* Action item:
Beginning with the line that holds "Screen dimensions: 423x360" in the data below, give again every line through the one that holds "Given: Switch to the 変更ログ tab", exactly as written.

* Stored items:
══════

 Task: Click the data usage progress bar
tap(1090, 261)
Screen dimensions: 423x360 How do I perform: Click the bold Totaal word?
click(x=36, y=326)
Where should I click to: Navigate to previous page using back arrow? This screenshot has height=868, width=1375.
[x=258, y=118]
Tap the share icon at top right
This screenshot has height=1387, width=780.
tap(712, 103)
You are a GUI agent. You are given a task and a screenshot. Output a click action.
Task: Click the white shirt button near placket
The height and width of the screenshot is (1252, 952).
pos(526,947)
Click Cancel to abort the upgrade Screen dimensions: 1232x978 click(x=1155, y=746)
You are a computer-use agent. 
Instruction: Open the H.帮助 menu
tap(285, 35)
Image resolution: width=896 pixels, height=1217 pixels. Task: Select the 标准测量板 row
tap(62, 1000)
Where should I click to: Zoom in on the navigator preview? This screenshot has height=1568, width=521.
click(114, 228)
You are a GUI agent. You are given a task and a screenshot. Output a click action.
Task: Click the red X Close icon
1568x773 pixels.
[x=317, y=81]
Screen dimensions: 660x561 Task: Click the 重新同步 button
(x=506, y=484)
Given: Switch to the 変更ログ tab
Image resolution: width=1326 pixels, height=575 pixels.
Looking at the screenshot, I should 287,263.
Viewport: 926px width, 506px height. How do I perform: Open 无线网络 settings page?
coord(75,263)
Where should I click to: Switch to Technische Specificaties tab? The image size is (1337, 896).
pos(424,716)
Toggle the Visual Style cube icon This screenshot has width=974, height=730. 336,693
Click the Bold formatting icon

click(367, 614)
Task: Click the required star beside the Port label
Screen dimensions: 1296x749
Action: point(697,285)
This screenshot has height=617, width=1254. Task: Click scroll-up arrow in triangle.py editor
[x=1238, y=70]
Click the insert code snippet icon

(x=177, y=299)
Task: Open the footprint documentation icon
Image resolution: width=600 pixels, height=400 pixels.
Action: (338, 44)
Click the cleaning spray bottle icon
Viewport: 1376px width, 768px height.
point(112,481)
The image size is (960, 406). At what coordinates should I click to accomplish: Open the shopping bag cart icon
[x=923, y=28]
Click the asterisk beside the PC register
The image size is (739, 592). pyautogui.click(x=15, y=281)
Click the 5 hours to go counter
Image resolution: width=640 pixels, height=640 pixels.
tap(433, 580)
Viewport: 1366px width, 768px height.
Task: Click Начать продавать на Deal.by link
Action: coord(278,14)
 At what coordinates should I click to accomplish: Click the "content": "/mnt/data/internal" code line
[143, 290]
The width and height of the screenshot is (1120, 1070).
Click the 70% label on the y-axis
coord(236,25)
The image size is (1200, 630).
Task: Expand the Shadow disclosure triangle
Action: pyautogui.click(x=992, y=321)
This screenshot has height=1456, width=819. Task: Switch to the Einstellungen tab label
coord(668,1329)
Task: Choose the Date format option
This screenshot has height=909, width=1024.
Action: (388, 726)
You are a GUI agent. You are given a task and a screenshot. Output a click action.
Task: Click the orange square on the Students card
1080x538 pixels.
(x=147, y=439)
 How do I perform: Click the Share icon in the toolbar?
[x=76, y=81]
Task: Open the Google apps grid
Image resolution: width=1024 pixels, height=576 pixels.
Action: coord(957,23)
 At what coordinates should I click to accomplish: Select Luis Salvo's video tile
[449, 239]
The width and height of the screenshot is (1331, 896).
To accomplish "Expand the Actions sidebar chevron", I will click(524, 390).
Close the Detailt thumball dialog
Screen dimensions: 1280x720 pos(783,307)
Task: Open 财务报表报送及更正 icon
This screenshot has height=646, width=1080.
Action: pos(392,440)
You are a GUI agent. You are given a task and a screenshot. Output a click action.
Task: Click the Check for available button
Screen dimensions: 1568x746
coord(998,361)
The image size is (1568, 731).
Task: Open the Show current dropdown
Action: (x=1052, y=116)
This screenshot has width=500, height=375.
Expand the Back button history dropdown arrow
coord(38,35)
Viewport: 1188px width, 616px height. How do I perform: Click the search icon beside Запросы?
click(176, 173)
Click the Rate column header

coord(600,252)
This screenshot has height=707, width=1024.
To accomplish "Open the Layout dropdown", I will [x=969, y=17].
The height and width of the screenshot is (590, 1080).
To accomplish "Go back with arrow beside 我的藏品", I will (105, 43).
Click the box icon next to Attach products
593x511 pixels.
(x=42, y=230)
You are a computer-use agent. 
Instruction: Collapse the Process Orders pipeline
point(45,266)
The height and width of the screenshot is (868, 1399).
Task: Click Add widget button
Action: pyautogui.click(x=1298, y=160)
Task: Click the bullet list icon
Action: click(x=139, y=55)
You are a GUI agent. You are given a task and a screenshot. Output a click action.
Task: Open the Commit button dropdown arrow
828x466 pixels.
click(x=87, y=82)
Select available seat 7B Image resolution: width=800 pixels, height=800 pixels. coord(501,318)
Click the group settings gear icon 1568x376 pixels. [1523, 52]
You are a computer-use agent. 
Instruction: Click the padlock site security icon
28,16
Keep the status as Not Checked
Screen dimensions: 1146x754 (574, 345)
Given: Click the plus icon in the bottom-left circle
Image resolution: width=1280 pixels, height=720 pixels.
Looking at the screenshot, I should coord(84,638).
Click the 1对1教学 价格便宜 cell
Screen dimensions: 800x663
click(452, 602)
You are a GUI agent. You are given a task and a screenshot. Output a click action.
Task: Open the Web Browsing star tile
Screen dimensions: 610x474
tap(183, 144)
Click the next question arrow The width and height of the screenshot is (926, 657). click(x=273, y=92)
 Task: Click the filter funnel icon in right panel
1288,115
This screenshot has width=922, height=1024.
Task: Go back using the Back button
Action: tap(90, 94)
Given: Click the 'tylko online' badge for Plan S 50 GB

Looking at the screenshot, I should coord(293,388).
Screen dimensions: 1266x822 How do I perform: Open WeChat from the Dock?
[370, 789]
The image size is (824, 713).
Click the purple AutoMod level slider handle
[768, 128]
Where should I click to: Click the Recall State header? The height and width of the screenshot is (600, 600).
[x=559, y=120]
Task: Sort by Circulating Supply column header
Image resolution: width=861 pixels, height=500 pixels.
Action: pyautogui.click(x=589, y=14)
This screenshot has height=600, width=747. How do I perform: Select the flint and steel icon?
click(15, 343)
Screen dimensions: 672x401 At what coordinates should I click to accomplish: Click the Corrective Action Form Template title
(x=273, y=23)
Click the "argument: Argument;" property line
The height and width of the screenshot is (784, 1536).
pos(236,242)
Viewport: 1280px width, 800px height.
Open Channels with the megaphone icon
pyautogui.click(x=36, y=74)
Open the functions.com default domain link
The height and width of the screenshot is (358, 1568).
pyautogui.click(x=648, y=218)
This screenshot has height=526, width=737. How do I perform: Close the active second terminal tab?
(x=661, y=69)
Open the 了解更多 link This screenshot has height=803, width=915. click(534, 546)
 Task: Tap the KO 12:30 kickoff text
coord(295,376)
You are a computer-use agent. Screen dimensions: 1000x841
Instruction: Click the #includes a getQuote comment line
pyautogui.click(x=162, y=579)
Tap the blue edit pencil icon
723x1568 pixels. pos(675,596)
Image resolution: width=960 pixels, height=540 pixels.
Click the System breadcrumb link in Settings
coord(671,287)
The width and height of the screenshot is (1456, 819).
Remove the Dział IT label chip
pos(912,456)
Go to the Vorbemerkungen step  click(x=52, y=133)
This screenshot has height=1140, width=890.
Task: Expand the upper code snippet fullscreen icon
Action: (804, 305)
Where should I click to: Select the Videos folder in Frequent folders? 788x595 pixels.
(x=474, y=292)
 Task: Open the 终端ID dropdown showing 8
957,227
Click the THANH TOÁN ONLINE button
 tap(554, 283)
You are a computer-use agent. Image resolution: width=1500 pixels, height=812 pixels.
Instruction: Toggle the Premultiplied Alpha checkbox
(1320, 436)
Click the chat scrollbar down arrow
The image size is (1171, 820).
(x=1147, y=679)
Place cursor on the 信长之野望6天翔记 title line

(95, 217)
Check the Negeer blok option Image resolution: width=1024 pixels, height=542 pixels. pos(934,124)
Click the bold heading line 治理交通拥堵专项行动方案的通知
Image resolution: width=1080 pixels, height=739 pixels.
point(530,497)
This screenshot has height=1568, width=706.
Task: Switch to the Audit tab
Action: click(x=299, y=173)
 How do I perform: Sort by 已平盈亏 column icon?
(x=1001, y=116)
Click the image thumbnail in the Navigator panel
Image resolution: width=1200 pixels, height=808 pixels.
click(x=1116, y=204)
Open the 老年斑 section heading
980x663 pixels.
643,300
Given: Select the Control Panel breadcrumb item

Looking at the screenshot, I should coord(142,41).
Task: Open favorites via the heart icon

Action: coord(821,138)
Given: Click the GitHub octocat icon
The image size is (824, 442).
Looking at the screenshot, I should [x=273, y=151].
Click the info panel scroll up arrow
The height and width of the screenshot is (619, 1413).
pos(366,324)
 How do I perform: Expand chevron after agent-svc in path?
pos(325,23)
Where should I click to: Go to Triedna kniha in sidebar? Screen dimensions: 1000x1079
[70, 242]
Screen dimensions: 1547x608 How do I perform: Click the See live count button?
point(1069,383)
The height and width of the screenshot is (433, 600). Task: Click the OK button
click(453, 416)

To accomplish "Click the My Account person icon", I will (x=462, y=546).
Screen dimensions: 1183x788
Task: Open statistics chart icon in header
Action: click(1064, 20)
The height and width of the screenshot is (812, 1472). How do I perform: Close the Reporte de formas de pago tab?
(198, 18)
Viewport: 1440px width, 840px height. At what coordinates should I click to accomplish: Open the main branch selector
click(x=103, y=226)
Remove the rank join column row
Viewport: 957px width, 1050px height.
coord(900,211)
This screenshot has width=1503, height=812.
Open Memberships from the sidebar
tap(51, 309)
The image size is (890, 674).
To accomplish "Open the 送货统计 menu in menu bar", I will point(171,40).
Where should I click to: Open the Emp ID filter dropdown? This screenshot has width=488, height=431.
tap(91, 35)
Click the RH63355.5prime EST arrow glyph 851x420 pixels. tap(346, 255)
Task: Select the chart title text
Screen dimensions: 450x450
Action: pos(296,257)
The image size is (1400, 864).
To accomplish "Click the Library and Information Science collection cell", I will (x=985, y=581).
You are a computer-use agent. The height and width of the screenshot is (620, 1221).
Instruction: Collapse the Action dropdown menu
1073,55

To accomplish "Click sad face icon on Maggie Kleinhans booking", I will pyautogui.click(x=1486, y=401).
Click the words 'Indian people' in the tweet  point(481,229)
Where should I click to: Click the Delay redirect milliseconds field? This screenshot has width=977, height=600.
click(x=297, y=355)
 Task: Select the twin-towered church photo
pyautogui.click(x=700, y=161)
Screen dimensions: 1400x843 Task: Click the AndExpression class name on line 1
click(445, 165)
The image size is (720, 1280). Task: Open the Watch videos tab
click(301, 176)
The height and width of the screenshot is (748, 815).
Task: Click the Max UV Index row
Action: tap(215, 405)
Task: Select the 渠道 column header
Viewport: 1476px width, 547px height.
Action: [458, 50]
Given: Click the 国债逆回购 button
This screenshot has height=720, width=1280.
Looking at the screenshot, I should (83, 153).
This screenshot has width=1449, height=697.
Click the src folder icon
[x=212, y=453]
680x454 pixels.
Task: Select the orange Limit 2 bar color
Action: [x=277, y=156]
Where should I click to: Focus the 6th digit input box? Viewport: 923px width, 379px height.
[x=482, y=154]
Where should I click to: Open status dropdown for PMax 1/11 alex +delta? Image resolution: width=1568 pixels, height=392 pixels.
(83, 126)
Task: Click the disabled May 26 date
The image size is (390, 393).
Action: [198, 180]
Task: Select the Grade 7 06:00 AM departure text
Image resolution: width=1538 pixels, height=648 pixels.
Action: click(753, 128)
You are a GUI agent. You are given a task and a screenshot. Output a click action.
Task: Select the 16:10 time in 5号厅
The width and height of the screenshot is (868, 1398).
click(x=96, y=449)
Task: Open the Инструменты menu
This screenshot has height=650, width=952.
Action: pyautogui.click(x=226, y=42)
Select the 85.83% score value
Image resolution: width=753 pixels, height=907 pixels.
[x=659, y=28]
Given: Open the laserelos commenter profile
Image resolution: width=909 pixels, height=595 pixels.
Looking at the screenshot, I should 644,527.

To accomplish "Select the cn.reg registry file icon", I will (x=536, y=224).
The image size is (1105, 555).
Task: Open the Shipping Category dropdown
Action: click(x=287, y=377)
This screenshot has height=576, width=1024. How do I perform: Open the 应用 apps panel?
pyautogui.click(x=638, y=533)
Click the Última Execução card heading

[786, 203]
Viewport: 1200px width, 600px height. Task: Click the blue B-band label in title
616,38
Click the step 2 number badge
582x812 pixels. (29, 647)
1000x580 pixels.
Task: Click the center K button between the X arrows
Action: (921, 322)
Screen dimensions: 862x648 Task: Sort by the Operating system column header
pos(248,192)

══════

* Written response:
Screen dimensions: 423x360 How do I perform: Click the bold Totaal word?
click(x=36, y=326)
Where should I click to: Navigate to previous page using back arrow? This screenshot has height=868, width=1375.
[x=258, y=118]
Tap the share icon at top right
This screenshot has height=1387, width=780.
tap(712, 103)
You are a GUI agent. You are given a task and a screenshot. Output a click action.
Task: Click the white shirt button near placket
The height and width of the screenshot is (1252, 952).
pos(526,947)
Click Cancel to abort the upgrade Screen dimensions: 1232x978 click(x=1155, y=746)
You are a computer-use agent. 
Instruction: Open the H.帮助 menu
tap(285, 35)
Image resolution: width=896 pixels, height=1217 pixels. Task: Select the 标准测量板 row
tap(62, 1000)
Where should I click to: Zoom in on the navigator preview? This screenshot has height=1568, width=521.
click(114, 228)
You are a GUI agent. You are given a task and a screenshot. Output a click action.
Task: Click the red X Close icon
1568x773 pixels.
[x=317, y=81]
Screen dimensions: 660x561 Task: Click the 重新同步 button
(x=506, y=484)
Given: Switch to the 変更ログ tab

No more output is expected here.